I was also discouraged by the console's loose controls, especially when compared to the handheld Vita. I rarely had a problem managing the movement and aiming, yet there was something about the PS3's analog sticks that didn't feel as tight. This is not the first time I've noticed looser handling on the console half of a cross-buy; Knytt Underground had noticeably better handling on the portable version.
Because of these differences, the PS Vita is the preferred system for Hotline Miami. And while players get both versions for the same $10 asking price, it is the opinion of this critic that PlayStation 3 owners got an inferior product. Thankfully the game is perfectly playable on both systems, but there is no scenario in which I would opt for the console port.
Regardless of which version you play, Hotline Miami grinds to a halt the moment a boss shows up. The good news is there's only two bosses across almost 20 stages, but that isn't much comfort in the middle of a frustrating fight. Both fights require a healthy dose of memorization and luck, and your normal cheap tricks aren't going to work here. Even though the fights are brief, they make up two of the worst moments I had while playing this otherwise stellar action game.

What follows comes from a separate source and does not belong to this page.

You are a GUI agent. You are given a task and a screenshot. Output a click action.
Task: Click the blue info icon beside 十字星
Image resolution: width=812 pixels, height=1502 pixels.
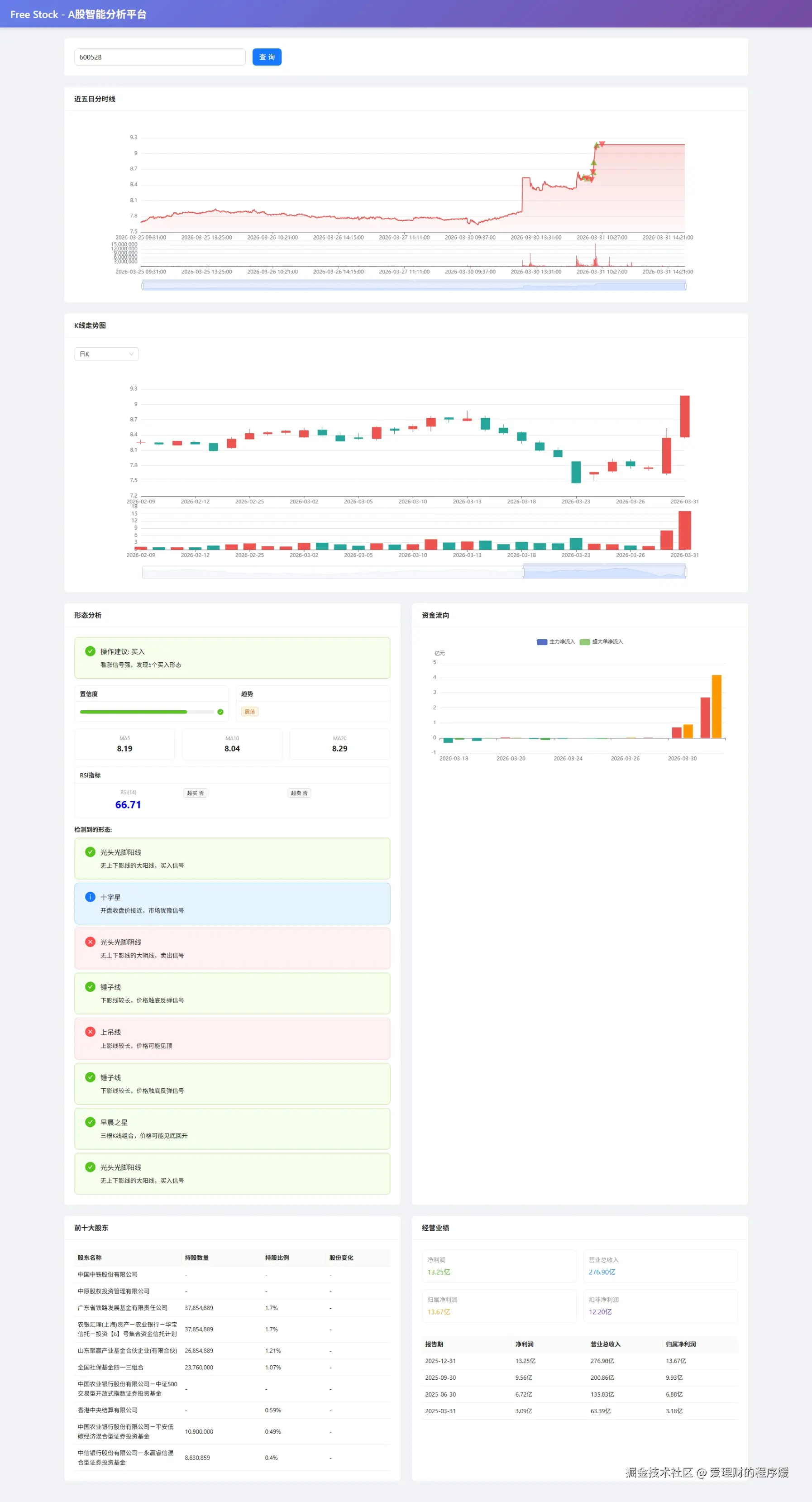click(91, 897)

The game uses a sprite-based16-bit style to tell its story of wanton violence. There's a thick layer of noise in the background and the rooms sway back and forth as if the camera is slightly buzzed. While many people have compared Hotline Miami to the 2011 movie Drive, the approach feels much more reminiscent of the works of Argentinian director Gaspar Noe. Regardless of which theatrical feature you compare this action/puzzler to, Hotline Miami has a look and atmosphere that is completely foreign to video games.
Much of the heavy lifting is done by one of the most memorable soundtracks I've ever heard. By combining poorly-recorded synth themes, trippy anthems, melodic house/trance and an assortment of crunchy loops, the Hotline Miami soundtrack would fit neatly in any one of Michael Mann's films from the 1980s. You will swear you've heard these same songs while watching Roddy Piper beat up aliens. They instantly evoke a certain chapter of the 1980s. A nightmarish chapter you won't be able to get out of your head.
What I haven't talked a lot about is the story, which is purposely vague for much of Hotline Miami's 19 stages. We're sent off on incredibly violent missions with almost no explanation, and the only social interaction you have comes from the friendly face at the pizza parlor. But as the sleepless nights become increasingly difficult to handle, the story begins to unfold in some dark and twisted ways.
Although the game is challenging, most players won't have too much trouble beating the 19 stages. Once complete, two bonus (non-canonical) stages appear. Beyond that, players will want to go through and find every last puzzle piece and earn all of the hidden masks (including a few that are exclusive to PSN). The game also offers online leaderboards, as well as player ratings for every stage.
There's a reason why PC owners fell in love with Hotline Miami, and now console players are finally able to share in the fun. This PlayStation 3 port pales in comparison to the PS Vita version, but that won't stop anybody from having a good time with this year's most aggressive action game. At ten dollars, Hotline Miami is worth it just for the soundtrack.